(Data listing)
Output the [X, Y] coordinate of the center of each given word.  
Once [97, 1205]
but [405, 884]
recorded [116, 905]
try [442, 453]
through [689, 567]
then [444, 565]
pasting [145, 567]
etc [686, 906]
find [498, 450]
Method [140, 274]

**Problem details**
Please convert the entries above into a JSON list of strings with one string per line, omitting any blank lines.

**Solution**
[
  "Output the [X, Y] coordinate of the center of each given word.  ",
  "Once [97, 1205]",
  "but [405, 884]",
  "recorded [116, 905]",
  "try [442, 453]",
  "through [689, 567]",
  "then [444, 565]",
  "pasting [145, 567]",
  "etc [686, 906]",
  "find [498, 450]",
  "Method [140, 274]"
]